Whenever a line in the data contains "play", show that line.

::: Material provided :::

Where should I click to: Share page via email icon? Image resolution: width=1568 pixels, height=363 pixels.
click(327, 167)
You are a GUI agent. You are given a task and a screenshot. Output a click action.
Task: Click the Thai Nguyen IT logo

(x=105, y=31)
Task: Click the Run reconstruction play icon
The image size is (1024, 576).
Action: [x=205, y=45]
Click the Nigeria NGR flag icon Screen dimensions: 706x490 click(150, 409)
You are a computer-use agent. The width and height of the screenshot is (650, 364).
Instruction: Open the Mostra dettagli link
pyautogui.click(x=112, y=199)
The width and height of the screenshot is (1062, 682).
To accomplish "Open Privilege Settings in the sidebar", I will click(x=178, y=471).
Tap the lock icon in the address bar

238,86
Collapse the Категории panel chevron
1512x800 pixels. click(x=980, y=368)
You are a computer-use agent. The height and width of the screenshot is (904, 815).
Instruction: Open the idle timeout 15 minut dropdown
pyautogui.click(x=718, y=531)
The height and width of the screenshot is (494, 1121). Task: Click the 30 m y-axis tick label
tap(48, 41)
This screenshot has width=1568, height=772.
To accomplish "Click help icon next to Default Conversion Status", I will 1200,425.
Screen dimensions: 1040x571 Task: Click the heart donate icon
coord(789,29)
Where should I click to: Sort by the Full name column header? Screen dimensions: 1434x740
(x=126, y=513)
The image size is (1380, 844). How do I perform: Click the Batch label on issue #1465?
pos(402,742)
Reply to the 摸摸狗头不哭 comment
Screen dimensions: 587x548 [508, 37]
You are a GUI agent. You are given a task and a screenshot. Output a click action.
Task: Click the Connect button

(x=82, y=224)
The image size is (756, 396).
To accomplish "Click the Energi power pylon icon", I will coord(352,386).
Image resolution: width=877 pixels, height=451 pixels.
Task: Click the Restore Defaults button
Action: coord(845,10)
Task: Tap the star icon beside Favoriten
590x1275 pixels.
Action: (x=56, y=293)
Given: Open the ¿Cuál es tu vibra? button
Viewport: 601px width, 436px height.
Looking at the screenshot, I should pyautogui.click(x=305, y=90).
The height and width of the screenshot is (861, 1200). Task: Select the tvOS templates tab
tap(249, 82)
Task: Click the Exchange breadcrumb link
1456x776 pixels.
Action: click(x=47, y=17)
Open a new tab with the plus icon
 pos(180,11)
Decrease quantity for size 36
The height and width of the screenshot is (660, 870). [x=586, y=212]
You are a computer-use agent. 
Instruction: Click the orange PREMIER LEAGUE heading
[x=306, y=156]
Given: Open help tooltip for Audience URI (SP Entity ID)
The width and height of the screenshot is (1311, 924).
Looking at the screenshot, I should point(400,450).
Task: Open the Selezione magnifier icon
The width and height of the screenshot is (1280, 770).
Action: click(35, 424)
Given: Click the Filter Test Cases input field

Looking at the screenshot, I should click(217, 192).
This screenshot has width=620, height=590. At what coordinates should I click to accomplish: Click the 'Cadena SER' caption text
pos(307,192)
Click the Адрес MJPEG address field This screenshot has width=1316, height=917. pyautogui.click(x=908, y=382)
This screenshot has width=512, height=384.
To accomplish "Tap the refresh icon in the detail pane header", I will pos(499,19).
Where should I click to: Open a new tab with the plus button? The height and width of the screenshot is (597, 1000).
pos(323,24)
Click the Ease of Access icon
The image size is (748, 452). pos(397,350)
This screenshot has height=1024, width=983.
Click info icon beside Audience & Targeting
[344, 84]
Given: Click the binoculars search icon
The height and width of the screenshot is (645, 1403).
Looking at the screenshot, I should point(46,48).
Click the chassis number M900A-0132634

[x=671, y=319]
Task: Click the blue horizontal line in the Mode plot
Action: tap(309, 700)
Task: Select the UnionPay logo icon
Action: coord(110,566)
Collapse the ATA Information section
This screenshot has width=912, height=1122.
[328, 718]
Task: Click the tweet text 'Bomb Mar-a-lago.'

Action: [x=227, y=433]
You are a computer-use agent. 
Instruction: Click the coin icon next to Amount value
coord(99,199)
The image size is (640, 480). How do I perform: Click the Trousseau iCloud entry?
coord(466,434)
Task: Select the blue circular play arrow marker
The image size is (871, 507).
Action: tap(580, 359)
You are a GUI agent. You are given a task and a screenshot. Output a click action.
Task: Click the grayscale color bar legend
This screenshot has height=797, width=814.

:::

# Response box:
Task: Click the Run reconstruction play icon
Task: Select the blue circular play arrow marker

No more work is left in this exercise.